Он ждал в бунгало, лежа на бамбуковой кушетке — нагой.
Мэм, все еще в строгом деловом костюме, шагнула к нему. Смуглое юное тело в оправе из матово отблескивающих шелковых подушек казалось ей невообразимой драгоценностью, столь изысканной, что это граничило с непристойностью.
Гора Креста укуталась в ночное покрывало. Шум прилива, короткие крики бессонных птиц, говор деревьев под ветром вступали в гармоничный союз с тихой музыкой:
Сердце Мэм колотилось, как в двенадцать лет на первом свидании.
Он был сильно возбужден и нисколько не скрывал этого.
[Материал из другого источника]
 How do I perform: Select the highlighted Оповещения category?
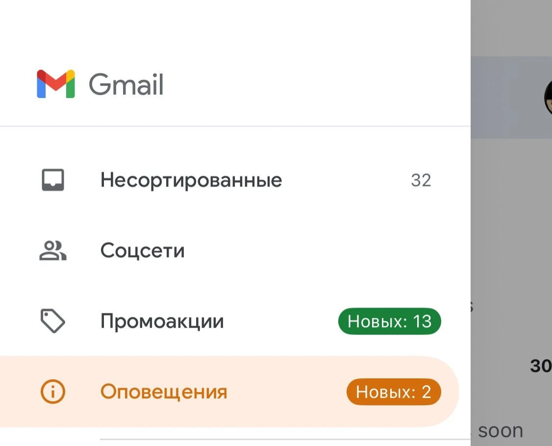pyautogui.click(x=164, y=392)
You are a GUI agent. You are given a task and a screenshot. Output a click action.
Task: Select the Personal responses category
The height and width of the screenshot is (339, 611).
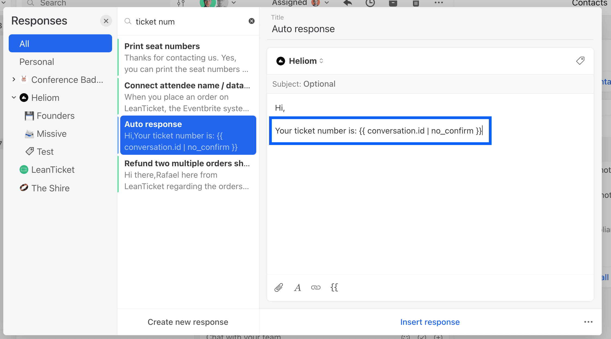[37, 62]
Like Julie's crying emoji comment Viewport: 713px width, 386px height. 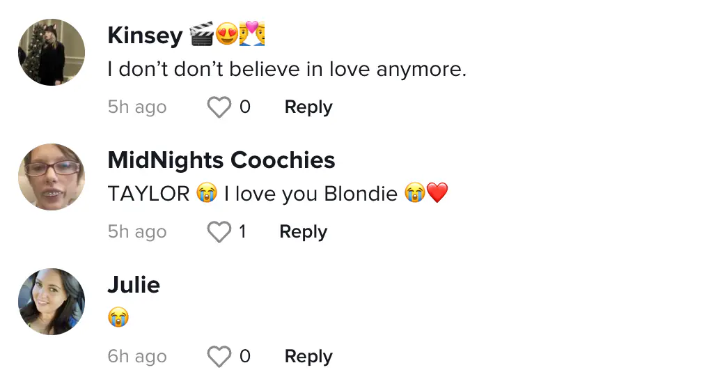pyautogui.click(x=219, y=357)
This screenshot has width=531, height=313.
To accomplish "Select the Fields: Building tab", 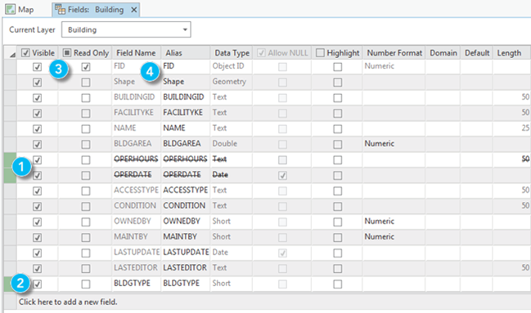I will click(x=96, y=10).
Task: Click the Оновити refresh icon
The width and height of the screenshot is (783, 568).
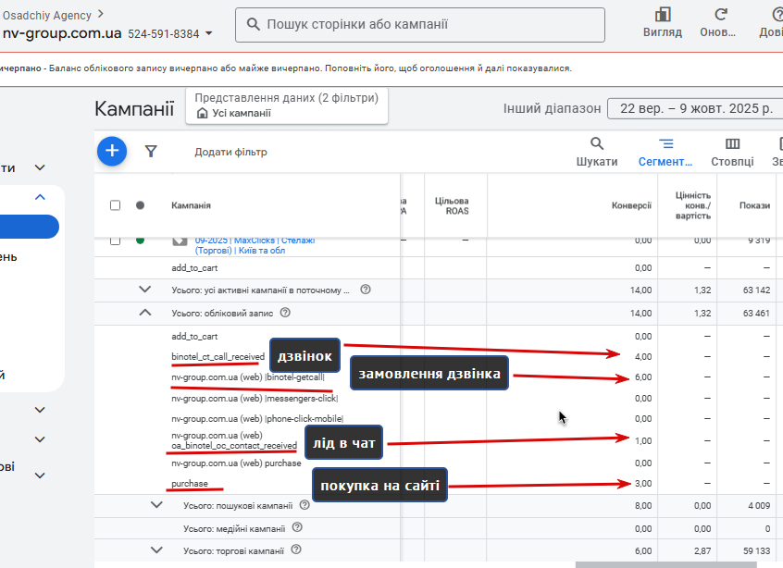Action: (717, 22)
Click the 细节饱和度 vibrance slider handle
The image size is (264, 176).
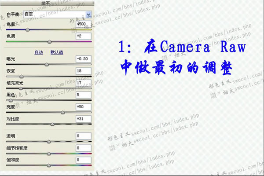pos(49,154)
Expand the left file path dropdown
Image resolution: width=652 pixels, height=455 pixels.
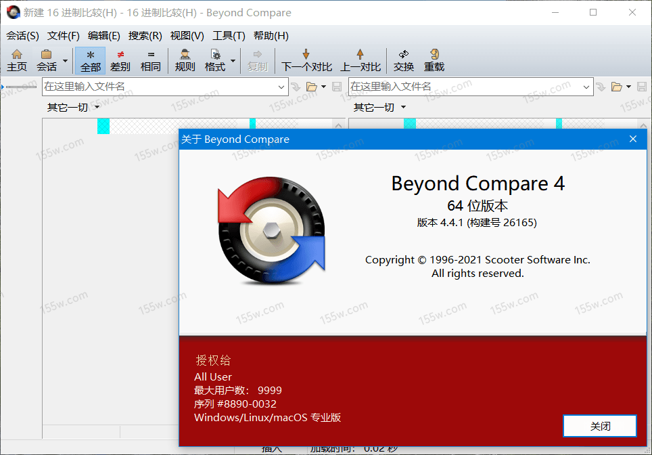[x=282, y=87]
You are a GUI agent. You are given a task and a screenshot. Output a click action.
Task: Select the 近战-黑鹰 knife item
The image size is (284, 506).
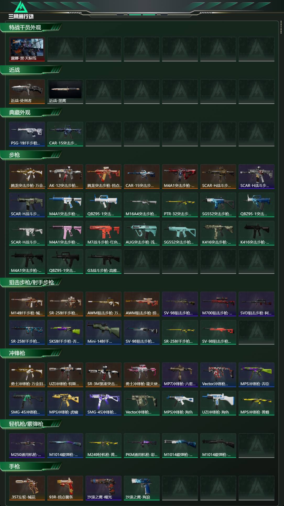point(65,92)
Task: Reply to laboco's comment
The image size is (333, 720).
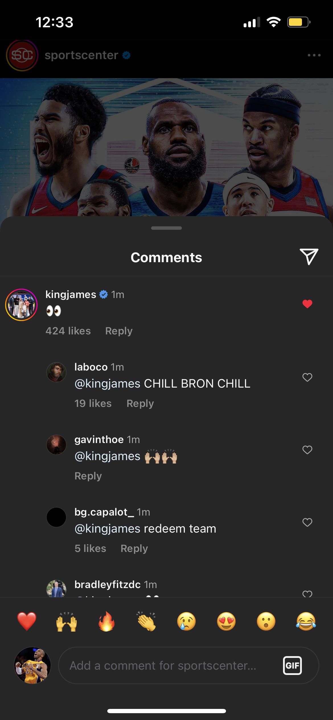Action: point(140,404)
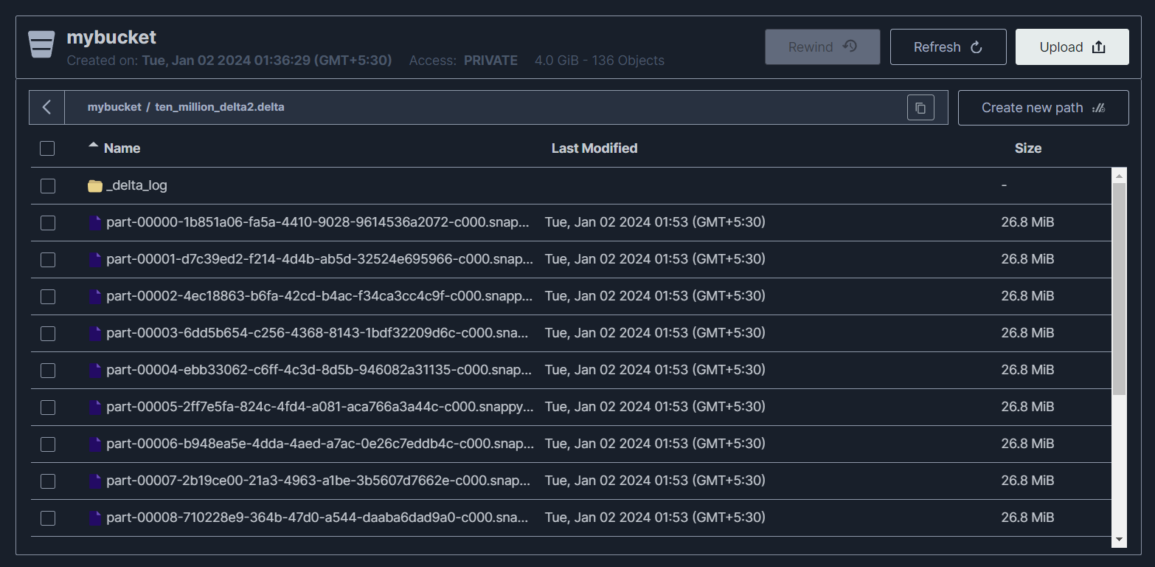The height and width of the screenshot is (567, 1155).
Task: Sort the list by Name column arrow
Action: pos(93,146)
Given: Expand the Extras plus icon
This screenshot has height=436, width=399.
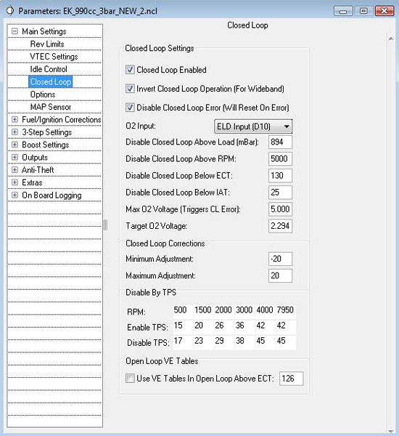Looking at the screenshot, I should coord(15,182).
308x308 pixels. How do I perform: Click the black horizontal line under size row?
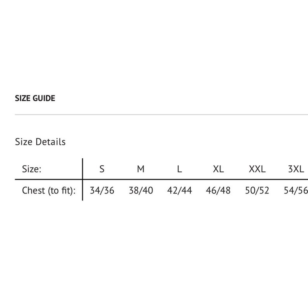[185, 179]
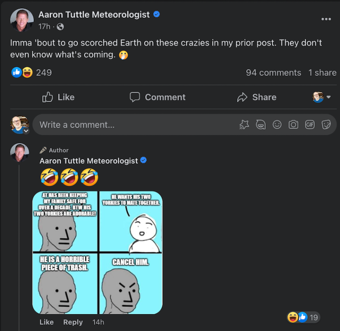
Task: Open the three-dot post options menu
Action: coord(326,19)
На припухших губах блуждала неясная усмешка. Светлые глаза глядели в упор, и то, что она разглядела в них, заставило её учащенно задышать.
Ей мучительно захотелось прикоснуться к нему, к самым сладким местам, которые затрепещут от прикосновений — нежнейшим темнеющим соскам, впадинкам над ключицами, и к этому, большому, сводящему с ума, воздетому к потолку.
Сделала ещё один шаг к кушетке. Его усмешка расширилась, показались белоснежные зубы.
— Жопа или голова? — неожиданно спросил он, ухмыляясь всё откровеннее.